- Theatrical release poster
- Directed by: Tony Richardson
- Screenplay by: Tony Richardson
- Based on: The Hotel New Hampshire by John Irving
- Produced by: Neil Hartley; Pieter Kroonenburg; David J. Patterson;
- Starring: Jodie Foster; Beau Bridges; Rob Lowe; Nastassja Kinski; Wilford Brimley;
- Cinematography: David Watkin
- Edited by: Robert K. Lambert
- Music by: Jacques Offenbach; Conducted by Raymond Leppard;
- Production companies: Filmline Productions; The Producers' Circle; Woodfall Film Productions; Yellowbill Productions Limited;
- Distributed by: Orion Pictures (North America); Anglo-EMI Distributors (United Kingdom);
- Release date: March 9, 1984;
- Running time: 110 minutes
- Countries: United Kingdom; Canada; United States;
- Language: English
- Budget: $5.5 million
- Box office: $5.1 million

= The Hotel New Hampshire (film) =

1984 film by Tony Richardson

The Hotel New Hampshire is a 1984 comedy-drama film written and directed by Tony Richardson based on John Irving's 1981 novel. A co-production from the United Kingdom, Canada, and the United States, it stars Jodie Foster, Beau Bridges, Rob Lowe, Nastassja Kinski, also featuring Wilford Brimley, Amanda Plummer, Matthew Modine, and ten-year-old Seth Green in his film debut. The film follows the Berry family that weathers all sorts of disasters and keeps going in spite of it all.

In an introductory foreword that he wrote for a later edition of the novel, author Irving stated that he was thrilled when Richardson informed him that he wanted to adapt the book to the screen. Irving wrote that he was very happy with the adaptation, complaining only that he felt Richardson tried to make the film too faithful to the book, noting the manner in which Richardson would often speed up the action in an attempt to include more material onscreen.

Noted for its assortment of oddball characters, The Hotel New Hampshire was theatrically released by Orion Pictures on March 9, 1984. Although a box office failure grossing $5.1 million against its $5.5 million budget, it has been praised by the critics, particularly for its screenplay, performances, and faithful adaptation.

Richardson wrote in his posthumously published memoirs, "All a creator can feel about the past, I think, is a more or less generalized affection. And purely on that level I’ve never loved any movie more than The Hotel New Hampshire."

==Plot==
In the 1950s, Win Berry and his wife have five children, John, Franny, Frank, Lilly, and Egg. The Berrys decide to open a hotel near the prep school that John, Franny, and Frank attend; they call it the Hotel New Hampshire.

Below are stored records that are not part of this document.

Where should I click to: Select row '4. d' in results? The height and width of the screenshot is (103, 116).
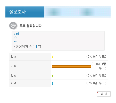tap(58, 83)
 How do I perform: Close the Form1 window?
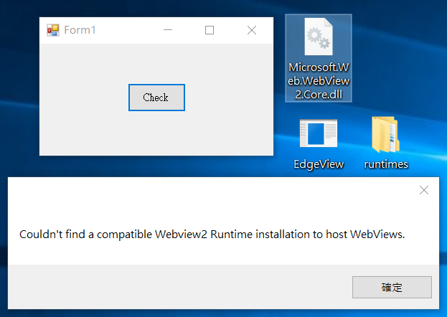(252, 30)
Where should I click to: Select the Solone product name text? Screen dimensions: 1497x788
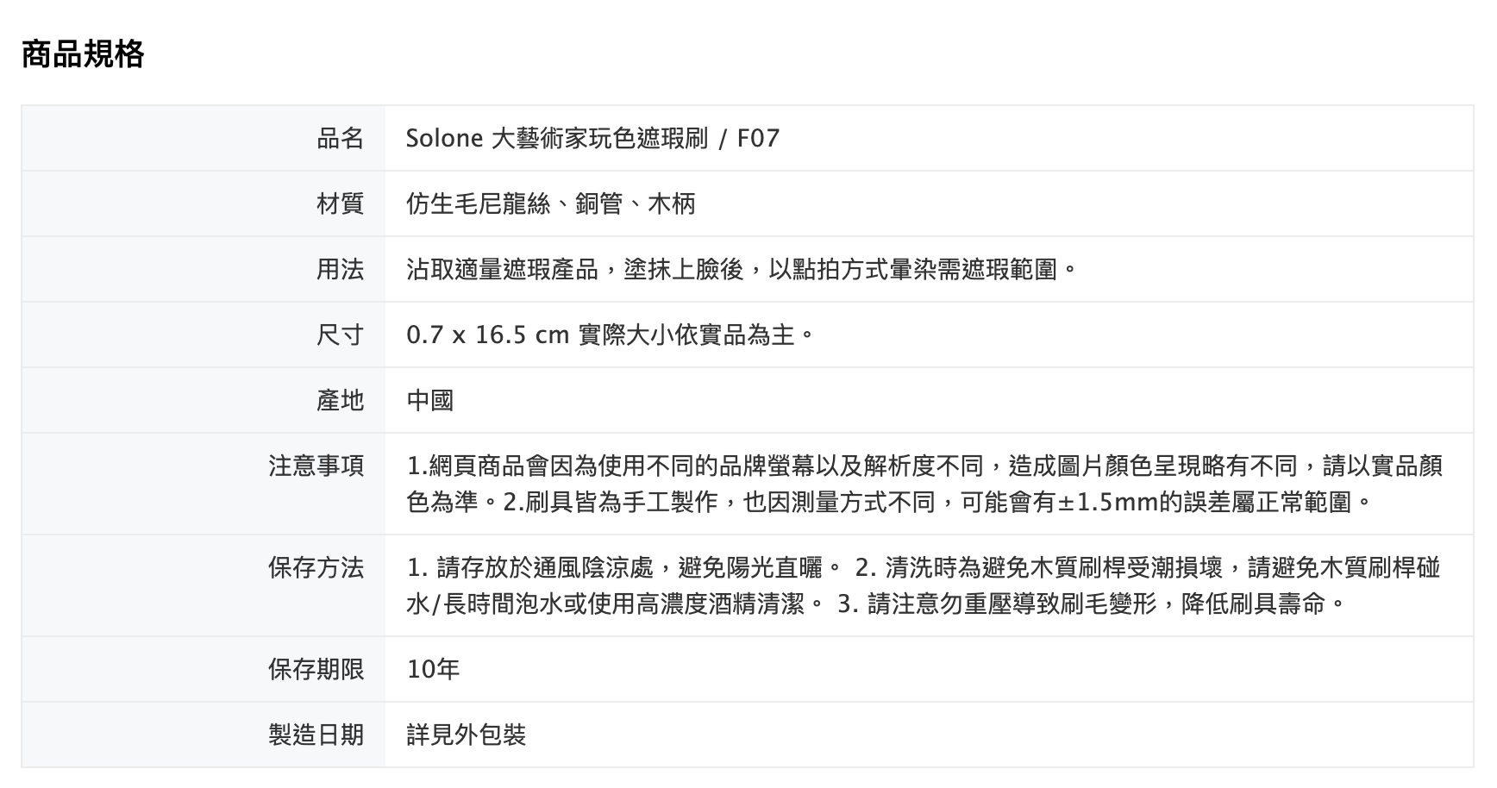coord(592,139)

John loses his virginity to the hotel waitress. Frank comes out to Franny and John. Franny is raped by big man on campus Chip Dove and his buddies, and is rescued by Junior Jones and other black members of the football team. John confesses to Franny that he is in love with her. The family dog, Sorrow, dies and Frank has him stuffed. Sorrow's reappearance at Christmas causes grandfather Iowa Bob to suffer a fatal heart attack.

A letter arrives from their friend Freud, inviting the Berrys to move to Vienna and run Freud's gasthaus. The family flies to Europe; tragically, the plane carrying Mrs. Berry and Egg explodes, killing them. In Vienna, the family moves into the gasthaus and renames it Hotel New Hampshire.

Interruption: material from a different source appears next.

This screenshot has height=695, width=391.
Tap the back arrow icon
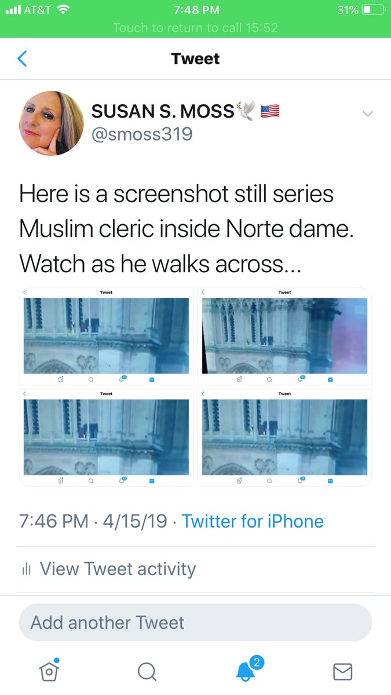(23, 58)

An upper floor houses prostitutes and the basement is occupied by various political radicals. Assisting Freud, who has gone blind, is Susie the Bear, who lives her life almost completely in a bear costume. One of the radicals, Ernst, resembles Chip Dove and Franny becomes infatuated with him. Susie and John, who are both in love with Franny, try to keep her away from him. Susie is initially successful in seducing Franny, who soon ends up with Ernst. Lilly, now an adult but still in a 13-year-old body, begins writing a novel called Trying to Grow.

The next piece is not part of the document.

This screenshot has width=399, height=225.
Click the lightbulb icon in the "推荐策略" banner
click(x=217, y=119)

Miss Miscarriage, a radical, grows very fond of the family, and especially of Lilly. She invites John to hers, sleeping with him, then warns him to get the family out of Vienna. For her trouble, another of the radicals murders her. Back at the hotel, John and the rest of the family are caught up in the radicals' plan to blow up the Vienna State Opera with a car bomb. The blind Freud, to spare the family, volunteers to drive with one of the radicals. As he leaves, the Berrys attack the remaining radicals and Freud detonates the bomb right outside the hotel. Ernst is killed and Win is blinded in the explosion.

Hailed as heroes by the Austrians, the Berry family decides to return home. Lilly's novel is published and the interest in the Berrys' story leads to a biopic, written by Lilly and starring Franny as herself. The Berrys are in New York City when John and Susie run into Chipper Dove on the streets. The group lure him to Franny's hotel suite and take their revenge upon him, until Franny calls it off.

Meanwhile, John's love for Franny has not abated. She finally calls him over to her room, and hoping to get him over it once and for all, has sex with him for almost a day. Franny's Hollywood career is beginning to take off, with Frank acting as her agent and with Junior Jones back in the picture. Lilly's writing career has stalled, and depressed and suffering from writer's block, she commits suicide.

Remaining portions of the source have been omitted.